◆ Task brief ◆
Gather every line below where "Open" appears.

........

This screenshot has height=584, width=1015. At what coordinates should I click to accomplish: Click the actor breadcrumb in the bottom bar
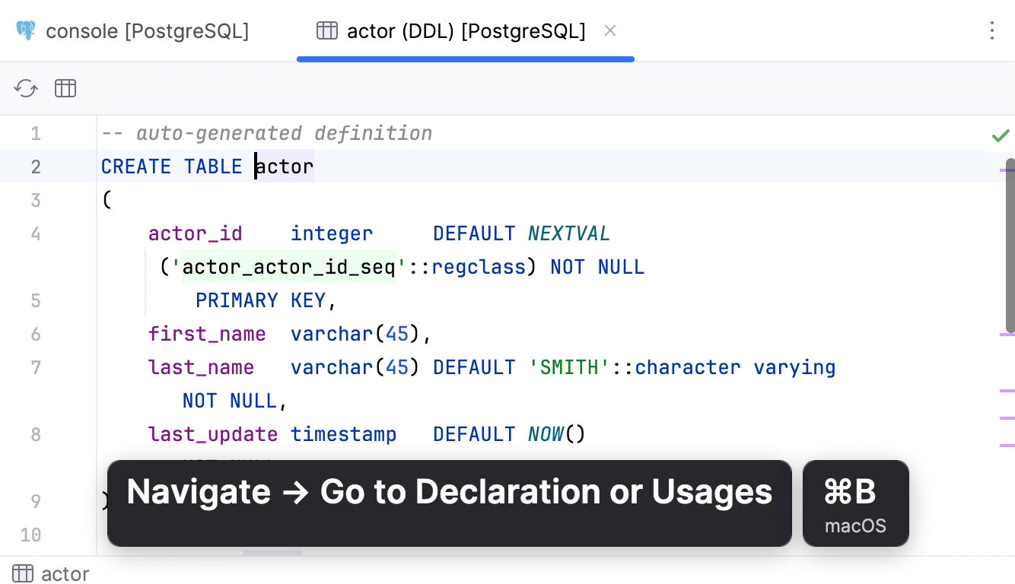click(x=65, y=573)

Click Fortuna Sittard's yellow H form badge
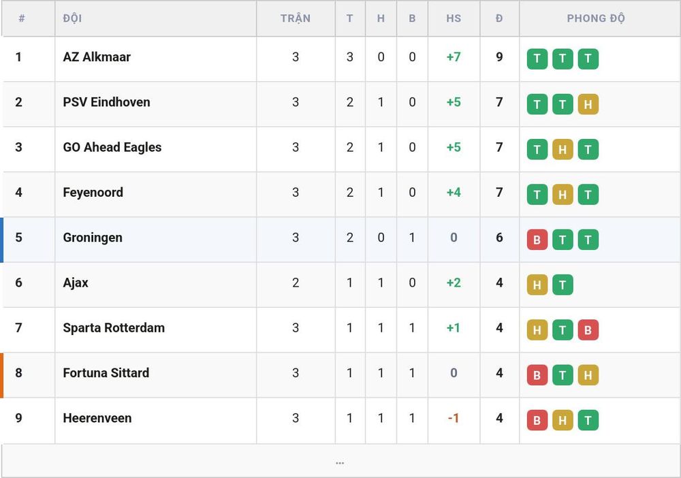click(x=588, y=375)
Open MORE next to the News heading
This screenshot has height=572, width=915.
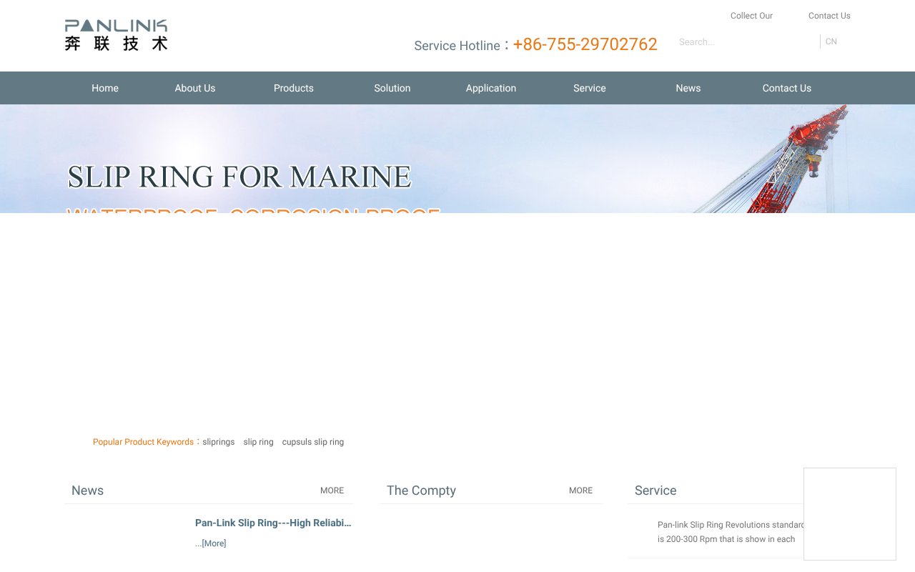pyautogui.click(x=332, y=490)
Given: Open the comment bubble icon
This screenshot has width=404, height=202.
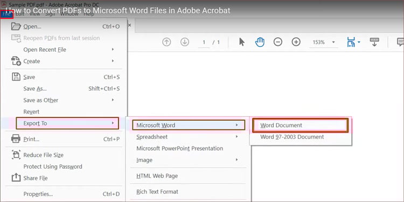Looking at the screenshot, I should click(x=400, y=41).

........

◆ Response ◆
Open MORE next to the News heading
Given: Open the comment bubble icon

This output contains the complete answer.